* DATASET EXCERPTS *

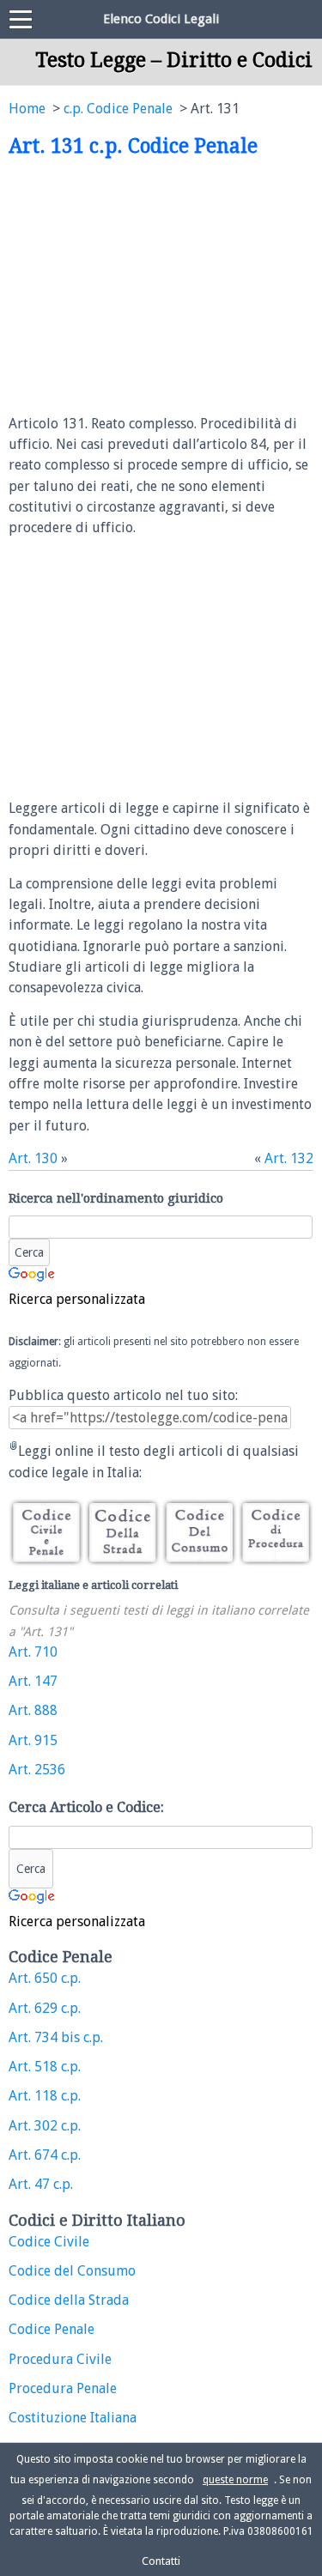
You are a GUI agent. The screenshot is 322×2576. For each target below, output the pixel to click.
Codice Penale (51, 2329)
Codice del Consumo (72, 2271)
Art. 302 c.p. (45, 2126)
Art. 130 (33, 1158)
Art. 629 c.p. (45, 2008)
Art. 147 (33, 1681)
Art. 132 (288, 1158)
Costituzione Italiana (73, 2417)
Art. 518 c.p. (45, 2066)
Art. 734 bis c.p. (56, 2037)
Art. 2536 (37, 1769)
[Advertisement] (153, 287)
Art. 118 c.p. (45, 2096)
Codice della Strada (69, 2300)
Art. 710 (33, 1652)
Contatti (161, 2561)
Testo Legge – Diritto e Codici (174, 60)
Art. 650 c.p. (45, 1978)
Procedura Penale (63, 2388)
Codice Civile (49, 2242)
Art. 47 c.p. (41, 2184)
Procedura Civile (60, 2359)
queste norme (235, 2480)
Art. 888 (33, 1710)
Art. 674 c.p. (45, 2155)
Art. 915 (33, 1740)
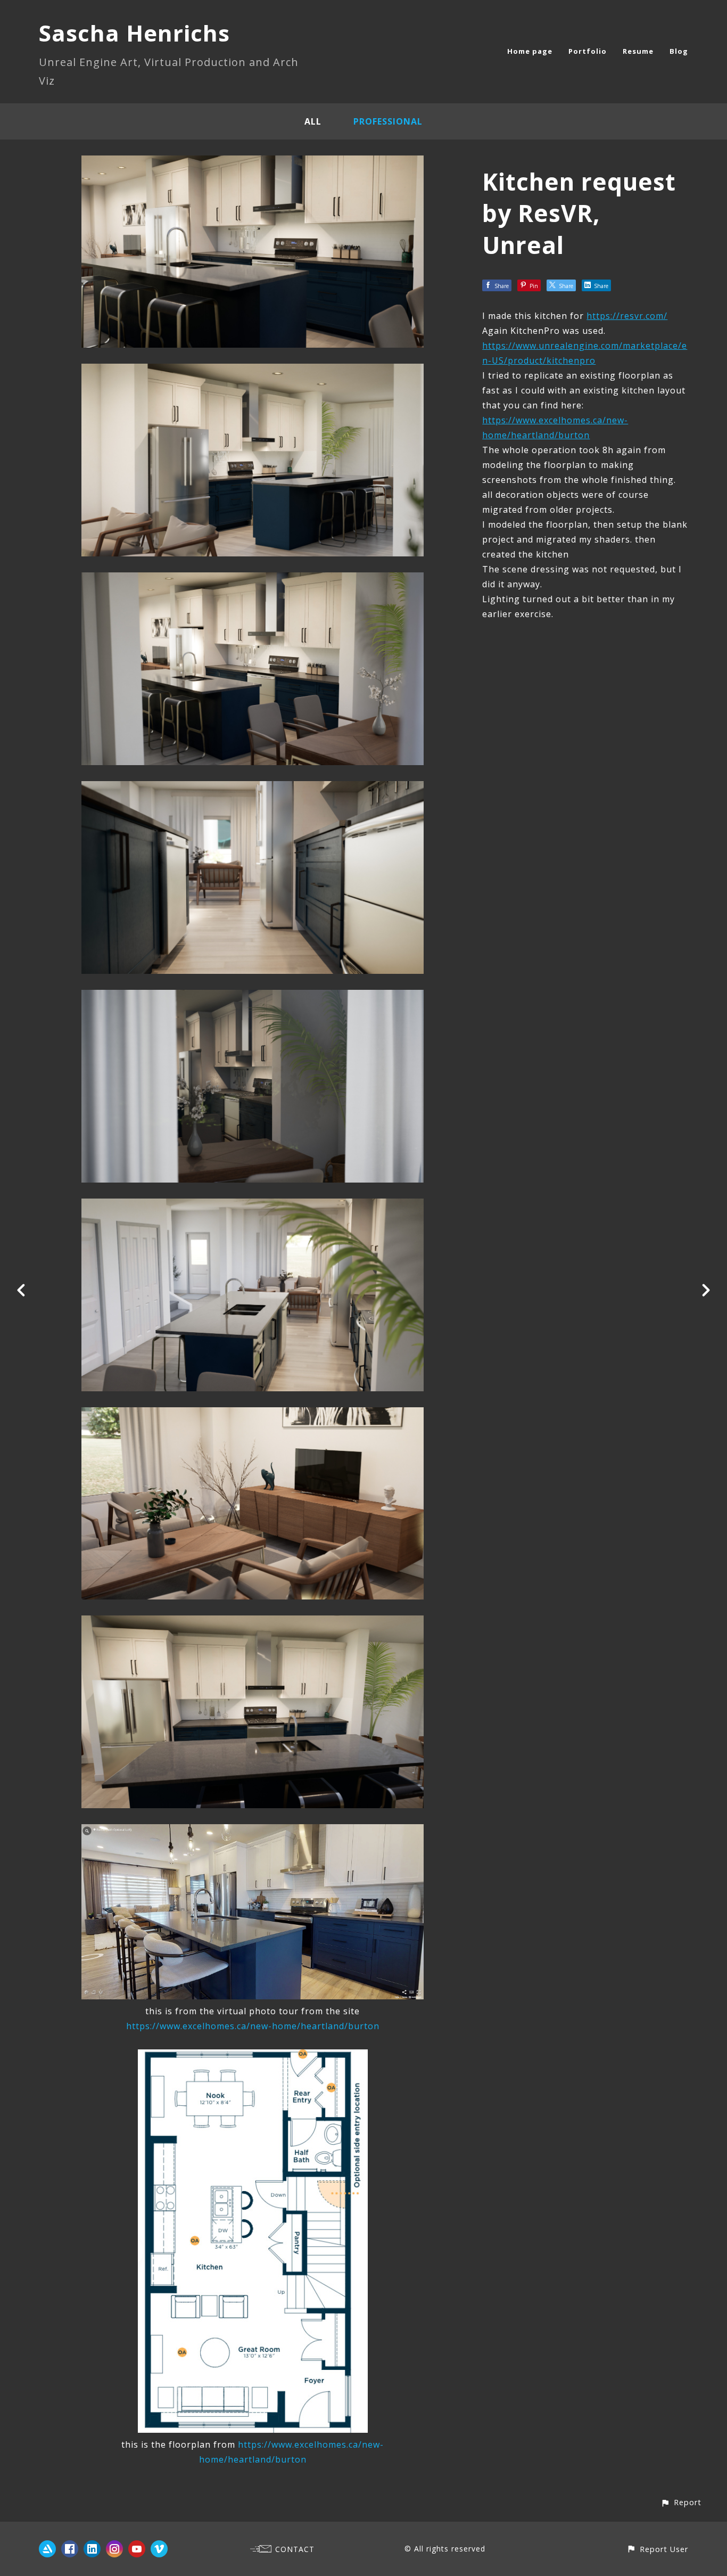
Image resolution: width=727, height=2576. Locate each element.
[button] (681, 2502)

* YOUR INSTRUCTIONS *
If a line in the entries above has the word "Codice", copy it.

* OUTPUT OF THE EXERCISE *
Codice Penale (51, 2329)
Codice del Consumo (72, 2271)
Codice della Strada (69, 2300)
Codice Civile (49, 2242)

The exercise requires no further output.